Chucky clung to the crossbeam of the gibbet, watching the troop of mounted Whitecloaks ride down the street. He had exerted himself more in the climbing of that wooden beam than he had ever exerted himself before doing anything, and he was damned if he was going to let it all be for nothing. Failing and trying again was not something Chucky did. It was more efficient to just fail. You might fail the second time too, he reasoned, and then you’ve wasted twice as much time.
“What are we going to do?” Dr. Nick hissed.
“Nothing. Maybe they haven’t seen us.”
“You there, up on the crow-cage!”
“Maybe they’re talking to somebody else.”
“You, the fat gleeman with the wooden octopus on his shoulder!”
Dr. Nick looked at Chucky, daring him to continue with the optimism. Chucky had the grace to shrug slightly.
“Can you fight?” he asked, looking the battered Aielman up and down and taking in the skinny engineer’s body, the bedraggled clothes, the ears, the sallow pale face, the ears and the ears without much in the way of hope. “Or at least nerd them into submission?”
“I can fight, actually,” Dr. Nick grunted. “No, I can. I’m as surprised as you are, but there’s no time to argue about it. I can do Karate Kid shit and everything. I think it was part of the Aiel default settings when we were put into this scenario. A certain amount of statistical data-”
“Shut up. You can’t fight in this cage, can you? I’ll have to get you out.”
“Wasn’t that what you were trying to do anyway?”
“I say, you there!”
“I heard you!” Chucky yelled at the Whitecloak. By now the men and horses were pulled up underneath the gibbet, looking up with suspicious scowls. “We’re sort of in the middle of something here.”
“In the middle of what? Come down here and explain yourself at once, gleeman. Your behaviour is in violation of civil regulations, and we’ll have to escort you away for further questioning. You are consorting with a Darkfriend.”

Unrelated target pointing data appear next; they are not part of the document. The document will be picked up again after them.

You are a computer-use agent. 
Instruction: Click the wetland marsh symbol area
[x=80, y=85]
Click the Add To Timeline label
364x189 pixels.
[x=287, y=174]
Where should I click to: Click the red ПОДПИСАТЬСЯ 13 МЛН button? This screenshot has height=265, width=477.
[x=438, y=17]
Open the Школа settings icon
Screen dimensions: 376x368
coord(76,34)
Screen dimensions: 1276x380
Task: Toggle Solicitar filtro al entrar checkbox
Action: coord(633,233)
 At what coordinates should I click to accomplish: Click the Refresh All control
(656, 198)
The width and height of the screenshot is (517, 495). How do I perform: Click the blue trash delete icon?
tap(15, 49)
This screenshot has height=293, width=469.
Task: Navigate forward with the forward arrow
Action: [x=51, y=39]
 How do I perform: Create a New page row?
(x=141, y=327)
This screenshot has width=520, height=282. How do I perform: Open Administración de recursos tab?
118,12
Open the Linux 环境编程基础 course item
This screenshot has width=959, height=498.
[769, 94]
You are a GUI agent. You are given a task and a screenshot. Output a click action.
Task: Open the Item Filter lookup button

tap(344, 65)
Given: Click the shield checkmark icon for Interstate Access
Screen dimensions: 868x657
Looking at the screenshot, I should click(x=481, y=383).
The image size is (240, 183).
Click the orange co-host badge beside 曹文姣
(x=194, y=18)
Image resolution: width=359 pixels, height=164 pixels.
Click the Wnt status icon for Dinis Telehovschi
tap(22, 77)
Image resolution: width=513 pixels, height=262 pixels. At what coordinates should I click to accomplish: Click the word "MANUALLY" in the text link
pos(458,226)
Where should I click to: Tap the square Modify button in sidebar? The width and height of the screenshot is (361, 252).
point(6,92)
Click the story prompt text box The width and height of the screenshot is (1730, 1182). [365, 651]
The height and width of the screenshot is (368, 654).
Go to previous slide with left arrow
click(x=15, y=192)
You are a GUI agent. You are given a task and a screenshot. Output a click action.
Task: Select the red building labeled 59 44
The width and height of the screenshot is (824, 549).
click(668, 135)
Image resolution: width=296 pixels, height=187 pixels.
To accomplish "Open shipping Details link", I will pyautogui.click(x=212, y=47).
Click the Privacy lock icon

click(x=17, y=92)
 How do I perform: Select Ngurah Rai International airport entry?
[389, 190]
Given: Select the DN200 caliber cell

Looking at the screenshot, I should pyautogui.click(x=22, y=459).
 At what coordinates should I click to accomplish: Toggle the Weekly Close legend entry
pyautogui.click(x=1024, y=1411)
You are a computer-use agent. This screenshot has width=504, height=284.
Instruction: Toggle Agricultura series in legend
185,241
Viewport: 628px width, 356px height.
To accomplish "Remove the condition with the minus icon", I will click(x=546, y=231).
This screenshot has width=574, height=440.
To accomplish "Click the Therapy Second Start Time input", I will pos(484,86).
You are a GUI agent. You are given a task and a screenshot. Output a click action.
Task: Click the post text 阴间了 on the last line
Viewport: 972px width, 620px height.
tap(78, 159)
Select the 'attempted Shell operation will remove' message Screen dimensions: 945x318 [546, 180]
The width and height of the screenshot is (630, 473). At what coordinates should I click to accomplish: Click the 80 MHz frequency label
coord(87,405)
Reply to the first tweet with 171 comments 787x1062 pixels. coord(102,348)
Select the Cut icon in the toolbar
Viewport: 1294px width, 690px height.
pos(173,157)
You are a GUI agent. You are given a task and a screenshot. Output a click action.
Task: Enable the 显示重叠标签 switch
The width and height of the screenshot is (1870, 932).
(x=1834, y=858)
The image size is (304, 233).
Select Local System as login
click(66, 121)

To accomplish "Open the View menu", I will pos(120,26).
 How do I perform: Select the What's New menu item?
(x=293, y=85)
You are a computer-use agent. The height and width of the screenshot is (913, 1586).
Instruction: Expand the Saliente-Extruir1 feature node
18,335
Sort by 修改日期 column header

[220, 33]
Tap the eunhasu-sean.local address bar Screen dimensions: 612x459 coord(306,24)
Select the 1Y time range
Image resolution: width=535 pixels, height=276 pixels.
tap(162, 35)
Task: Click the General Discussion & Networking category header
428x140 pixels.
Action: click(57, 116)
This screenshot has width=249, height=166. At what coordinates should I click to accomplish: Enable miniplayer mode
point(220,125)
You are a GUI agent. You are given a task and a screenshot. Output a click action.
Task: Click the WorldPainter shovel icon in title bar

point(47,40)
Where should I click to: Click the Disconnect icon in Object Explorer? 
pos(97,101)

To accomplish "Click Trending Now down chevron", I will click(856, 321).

“…so then the happy little squirrel ran away from the mean old fox as fast as his tiny legs could carry him,” Chucky said casually, unslinging his bagpipes from his shoulder. “And the mean old fox said-”
“What are you doing?” the Whitecloak officer demanded.
“He was upsetting the tavern patrons,” Chucky explained, “so I’m telling him a bedtime story. So, can you guess what the little squirrel did after that?”
“Was it something remotely as dumb as this?” Dr. Nick hazarded.
“He played his Running Away tune.”
“Come down here at once!” the Whitecloak roared, putting his gauntleted hand on his sword hilt.
Over in the Wayman’s Forge, Satters and Domon suddenly howled and climbed under the table, clutching at their ears and urinating in their tattered trousers. Perrin stiffened, but retained enough humanity to remain seated at his place, and shovelled in a bit more food before finally coming over all pale.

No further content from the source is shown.